Replay v0.5: JavaScriptCore is really slow
Before v0.5 of the Replay game engine released last week, Replay was using JavaScriptCore to render a game on iOS.
When you write your Replay game in JavaScript, the Replay Swift package will load it into its own context using JavaScriptCore. From there it calls your loop
and render
methods and gets all the textures it needs to render as a big dictionary (converted from a JavaScript object).
This provided a lot of flexibility since all of the platform features (like rendering, audio and storage) could be done natively.
However recent tests with a large number of Sprites has shown terrible lag on iOS. The strange thing was, if I played the same game through Safari on the same device, the performance was much better. CPU usage went from 100% down to 10%!

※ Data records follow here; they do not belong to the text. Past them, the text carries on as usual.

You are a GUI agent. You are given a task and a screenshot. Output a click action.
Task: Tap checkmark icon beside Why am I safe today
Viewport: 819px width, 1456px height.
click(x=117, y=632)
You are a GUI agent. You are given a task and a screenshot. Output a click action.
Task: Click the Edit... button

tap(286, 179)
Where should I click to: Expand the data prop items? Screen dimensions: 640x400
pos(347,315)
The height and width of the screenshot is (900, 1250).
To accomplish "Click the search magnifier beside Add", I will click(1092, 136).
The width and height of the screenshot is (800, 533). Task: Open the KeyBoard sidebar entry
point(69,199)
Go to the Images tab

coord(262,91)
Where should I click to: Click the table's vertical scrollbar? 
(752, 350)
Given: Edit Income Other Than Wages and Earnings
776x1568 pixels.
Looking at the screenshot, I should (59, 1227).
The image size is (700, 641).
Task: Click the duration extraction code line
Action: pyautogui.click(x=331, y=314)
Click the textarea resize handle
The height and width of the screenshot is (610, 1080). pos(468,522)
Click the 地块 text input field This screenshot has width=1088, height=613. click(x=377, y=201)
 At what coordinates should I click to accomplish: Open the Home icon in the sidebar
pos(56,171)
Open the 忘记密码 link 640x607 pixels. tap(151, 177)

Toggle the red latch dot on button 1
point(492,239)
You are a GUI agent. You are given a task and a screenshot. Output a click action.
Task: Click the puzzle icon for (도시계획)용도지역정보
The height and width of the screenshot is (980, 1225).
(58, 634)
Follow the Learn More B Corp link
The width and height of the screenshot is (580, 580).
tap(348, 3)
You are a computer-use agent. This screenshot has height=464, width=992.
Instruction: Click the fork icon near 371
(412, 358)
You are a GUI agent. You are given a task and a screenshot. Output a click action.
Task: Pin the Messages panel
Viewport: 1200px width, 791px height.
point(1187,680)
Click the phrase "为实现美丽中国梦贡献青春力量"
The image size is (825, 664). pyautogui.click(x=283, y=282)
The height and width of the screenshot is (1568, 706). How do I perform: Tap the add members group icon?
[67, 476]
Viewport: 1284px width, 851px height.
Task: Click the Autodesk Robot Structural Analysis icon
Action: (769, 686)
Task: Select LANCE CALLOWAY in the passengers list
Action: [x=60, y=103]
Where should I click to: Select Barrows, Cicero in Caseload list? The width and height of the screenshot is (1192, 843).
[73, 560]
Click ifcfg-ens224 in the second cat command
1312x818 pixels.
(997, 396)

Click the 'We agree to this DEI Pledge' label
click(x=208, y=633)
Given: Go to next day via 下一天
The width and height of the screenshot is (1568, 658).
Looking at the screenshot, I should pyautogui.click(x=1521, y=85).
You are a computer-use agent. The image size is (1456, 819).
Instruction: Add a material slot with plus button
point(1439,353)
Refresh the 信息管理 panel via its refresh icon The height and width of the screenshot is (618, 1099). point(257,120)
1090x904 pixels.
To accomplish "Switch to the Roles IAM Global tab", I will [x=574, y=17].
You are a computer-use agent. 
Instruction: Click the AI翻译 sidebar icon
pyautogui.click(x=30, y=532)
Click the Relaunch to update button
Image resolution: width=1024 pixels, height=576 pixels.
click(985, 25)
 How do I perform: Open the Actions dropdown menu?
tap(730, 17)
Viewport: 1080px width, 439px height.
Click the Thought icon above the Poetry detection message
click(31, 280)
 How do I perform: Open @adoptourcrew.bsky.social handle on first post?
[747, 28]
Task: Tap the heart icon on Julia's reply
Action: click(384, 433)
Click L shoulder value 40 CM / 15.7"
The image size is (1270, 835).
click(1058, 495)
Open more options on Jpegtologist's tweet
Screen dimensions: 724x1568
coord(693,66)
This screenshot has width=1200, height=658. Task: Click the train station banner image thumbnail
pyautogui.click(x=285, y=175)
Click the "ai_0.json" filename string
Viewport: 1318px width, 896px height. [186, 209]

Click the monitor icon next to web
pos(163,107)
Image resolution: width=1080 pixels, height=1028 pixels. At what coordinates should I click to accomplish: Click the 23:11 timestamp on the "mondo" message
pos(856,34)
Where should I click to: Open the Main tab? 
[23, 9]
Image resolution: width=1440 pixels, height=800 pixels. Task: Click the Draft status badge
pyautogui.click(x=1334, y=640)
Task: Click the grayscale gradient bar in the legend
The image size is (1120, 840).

After doing some more research, including finding a great article on why this team migrated to WKWebView, I realised that using an embedded web view would be the only way to achieve great JavaScript performance on iOS. I really feel that all JavaScriptCore tutorials need a big red banner at the top of them warning "JavaScriptCore can be really slow!".
So why is JavaScriptCore so slow? Well, when it uses its JIT (Just-In-Time) compiler it's actually really fast. The JIT compiler can greatly speed up code which is executed multiple times (which certainly happens a lot in a game loop) - you can read more on that here.
But as mentioned in the previous articles, for various security reasons Apple doesn't enable the JIT compiler on iOS except on its own apps like Safari or embedded web views.
So Replay v0.5 has completely refactored the Replay Swift package to just use a WKWebView. There is a way to execute JavaScript code on its own using a WKWebView, however its asynchronous nature made it impossible to interact with the core Replay API as it's designed now.
Instead, it imports the @replay/web
package and is essentially running your game as a webpage in Safari. Playing the same game that had 100% CPU usage in v0.4, v0.5 reduced it down to just 4% CPU usage.
It's a shame JavaScriptCore has this limit on performance, but from the iOS player's point of view, the game plays the same and runs really fast!